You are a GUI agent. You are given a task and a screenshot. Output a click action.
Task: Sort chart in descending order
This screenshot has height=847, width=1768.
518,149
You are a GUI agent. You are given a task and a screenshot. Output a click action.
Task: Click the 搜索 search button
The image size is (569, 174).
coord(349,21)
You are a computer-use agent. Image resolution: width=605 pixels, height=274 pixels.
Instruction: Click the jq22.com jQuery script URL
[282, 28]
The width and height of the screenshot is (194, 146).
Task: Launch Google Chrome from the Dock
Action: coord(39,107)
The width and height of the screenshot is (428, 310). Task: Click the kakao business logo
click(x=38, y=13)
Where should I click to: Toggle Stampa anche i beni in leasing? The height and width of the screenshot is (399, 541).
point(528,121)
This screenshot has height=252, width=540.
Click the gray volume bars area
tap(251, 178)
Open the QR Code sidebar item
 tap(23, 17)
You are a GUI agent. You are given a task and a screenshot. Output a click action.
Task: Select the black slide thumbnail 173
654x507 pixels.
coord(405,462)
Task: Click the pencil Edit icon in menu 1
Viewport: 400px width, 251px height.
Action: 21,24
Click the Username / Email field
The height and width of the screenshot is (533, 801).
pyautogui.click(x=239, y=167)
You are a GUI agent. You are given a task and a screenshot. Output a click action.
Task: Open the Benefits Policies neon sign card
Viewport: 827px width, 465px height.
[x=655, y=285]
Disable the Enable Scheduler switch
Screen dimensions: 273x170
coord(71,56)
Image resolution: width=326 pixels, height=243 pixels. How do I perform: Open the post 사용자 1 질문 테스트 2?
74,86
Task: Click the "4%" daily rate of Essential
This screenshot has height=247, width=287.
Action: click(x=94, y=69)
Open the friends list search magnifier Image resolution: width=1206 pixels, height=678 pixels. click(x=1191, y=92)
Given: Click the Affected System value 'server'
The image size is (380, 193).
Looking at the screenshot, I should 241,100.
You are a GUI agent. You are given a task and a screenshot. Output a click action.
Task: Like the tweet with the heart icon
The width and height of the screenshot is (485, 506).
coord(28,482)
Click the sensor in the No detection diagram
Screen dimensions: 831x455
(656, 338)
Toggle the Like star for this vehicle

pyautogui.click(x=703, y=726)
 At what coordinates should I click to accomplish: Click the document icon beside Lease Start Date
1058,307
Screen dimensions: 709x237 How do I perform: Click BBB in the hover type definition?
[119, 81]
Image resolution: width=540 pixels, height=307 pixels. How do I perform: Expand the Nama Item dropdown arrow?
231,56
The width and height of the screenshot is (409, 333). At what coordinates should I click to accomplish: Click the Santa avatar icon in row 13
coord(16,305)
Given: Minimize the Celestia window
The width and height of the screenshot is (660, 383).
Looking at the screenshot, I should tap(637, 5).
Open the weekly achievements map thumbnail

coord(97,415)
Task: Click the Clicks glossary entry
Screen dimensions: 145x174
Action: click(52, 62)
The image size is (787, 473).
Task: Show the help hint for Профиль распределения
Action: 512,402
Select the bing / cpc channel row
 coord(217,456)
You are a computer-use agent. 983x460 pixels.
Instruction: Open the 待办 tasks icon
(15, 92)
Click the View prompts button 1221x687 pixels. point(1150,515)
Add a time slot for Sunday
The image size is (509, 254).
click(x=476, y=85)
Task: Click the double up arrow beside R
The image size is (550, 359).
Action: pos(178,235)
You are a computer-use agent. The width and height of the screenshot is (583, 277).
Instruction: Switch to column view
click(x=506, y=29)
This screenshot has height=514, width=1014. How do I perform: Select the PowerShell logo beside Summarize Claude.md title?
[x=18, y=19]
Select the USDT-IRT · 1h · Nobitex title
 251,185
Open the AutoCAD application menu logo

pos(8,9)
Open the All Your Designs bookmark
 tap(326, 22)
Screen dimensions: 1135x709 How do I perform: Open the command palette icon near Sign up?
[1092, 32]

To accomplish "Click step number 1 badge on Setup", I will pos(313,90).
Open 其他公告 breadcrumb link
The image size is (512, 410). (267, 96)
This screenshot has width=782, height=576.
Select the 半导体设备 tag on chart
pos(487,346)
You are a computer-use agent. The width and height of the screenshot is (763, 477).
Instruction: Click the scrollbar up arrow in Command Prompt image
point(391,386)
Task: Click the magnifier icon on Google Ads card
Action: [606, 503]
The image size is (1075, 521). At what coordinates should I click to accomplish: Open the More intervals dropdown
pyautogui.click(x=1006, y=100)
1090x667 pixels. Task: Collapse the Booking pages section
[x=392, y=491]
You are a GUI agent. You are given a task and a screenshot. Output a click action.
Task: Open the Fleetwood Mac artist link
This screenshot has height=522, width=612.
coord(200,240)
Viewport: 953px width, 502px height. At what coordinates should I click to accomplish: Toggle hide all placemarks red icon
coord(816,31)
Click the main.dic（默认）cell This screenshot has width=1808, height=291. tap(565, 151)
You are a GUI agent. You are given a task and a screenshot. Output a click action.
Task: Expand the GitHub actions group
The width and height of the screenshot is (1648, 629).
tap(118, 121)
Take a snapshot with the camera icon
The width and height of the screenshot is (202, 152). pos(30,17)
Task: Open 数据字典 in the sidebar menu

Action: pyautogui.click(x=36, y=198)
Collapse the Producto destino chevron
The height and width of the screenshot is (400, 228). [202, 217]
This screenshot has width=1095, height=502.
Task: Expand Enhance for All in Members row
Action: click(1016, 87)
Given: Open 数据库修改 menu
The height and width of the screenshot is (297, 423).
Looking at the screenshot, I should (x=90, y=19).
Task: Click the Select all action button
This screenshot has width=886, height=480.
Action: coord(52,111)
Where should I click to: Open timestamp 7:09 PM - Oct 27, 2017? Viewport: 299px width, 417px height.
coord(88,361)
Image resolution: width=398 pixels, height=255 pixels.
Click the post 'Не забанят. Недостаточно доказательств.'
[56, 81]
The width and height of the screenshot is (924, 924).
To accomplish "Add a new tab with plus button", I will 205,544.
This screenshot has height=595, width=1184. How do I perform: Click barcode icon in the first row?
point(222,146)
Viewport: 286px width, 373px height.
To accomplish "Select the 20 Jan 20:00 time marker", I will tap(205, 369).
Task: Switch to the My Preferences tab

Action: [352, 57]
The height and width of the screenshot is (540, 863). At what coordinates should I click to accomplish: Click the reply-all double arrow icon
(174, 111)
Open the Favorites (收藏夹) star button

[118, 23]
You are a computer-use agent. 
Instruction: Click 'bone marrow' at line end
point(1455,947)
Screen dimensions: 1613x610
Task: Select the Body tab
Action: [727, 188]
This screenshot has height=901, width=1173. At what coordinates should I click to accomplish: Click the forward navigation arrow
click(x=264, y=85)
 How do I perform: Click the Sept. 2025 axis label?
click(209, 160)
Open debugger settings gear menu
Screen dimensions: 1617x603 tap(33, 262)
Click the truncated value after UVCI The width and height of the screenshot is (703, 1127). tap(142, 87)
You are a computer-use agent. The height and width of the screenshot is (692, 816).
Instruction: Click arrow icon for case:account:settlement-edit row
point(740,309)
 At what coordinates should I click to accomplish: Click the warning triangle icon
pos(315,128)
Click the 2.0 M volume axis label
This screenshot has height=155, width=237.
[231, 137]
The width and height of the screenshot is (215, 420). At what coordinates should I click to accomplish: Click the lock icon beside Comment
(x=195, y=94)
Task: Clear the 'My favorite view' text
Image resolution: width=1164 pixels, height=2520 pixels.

■ ■ ■ ■ ■ ■ ■

EXERCISE REQUIREMENTS:
Reproduce only the lines above spanning from the line containing "This screenshot has height=247, width=287." through the line containing "Given: Minimize the Celestia window", word for word.

SOLUTION FOR THIS PROBLEM:
This screenshot has height=247, width=287.
Action: click(x=94, y=69)
Open the friends list search magnifier Image resolution: width=1206 pixels, height=678 pixels. click(x=1191, y=92)
Given: Click the Affected System value 'server'
The image size is (380, 193).
Looking at the screenshot, I should 241,100.
You are a GUI agent. You are given a task and a screenshot. Output a click action.
Task: Like the tweet with the heart icon
The width and height of the screenshot is (485, 506).
coord(28,482)
Click the sensor in the No detection diagram
Screen dimensions: 831x455
(656, 338)
Toggle the Like star for this vehicle

pyautogui.click(x=703, y=726)
 At what coordinates should I click to accomplish: Click the document icon beside Lease Start Date
1058,307
Screen dimensions: 709x237 How do I perform: Click BBB in the hover type definition?
[119, 81]
Image resolution: width=540 pixels, height=307 pixels. How do I perform: Expand the Nama Item dropdown arrow?
231,56
The width and height of the screenshot is (409, 333). At what coordinates should I click to accomplish: Click the Santa avatar icon in row 13
coord(16,305)
Given: Minimize the Celestia window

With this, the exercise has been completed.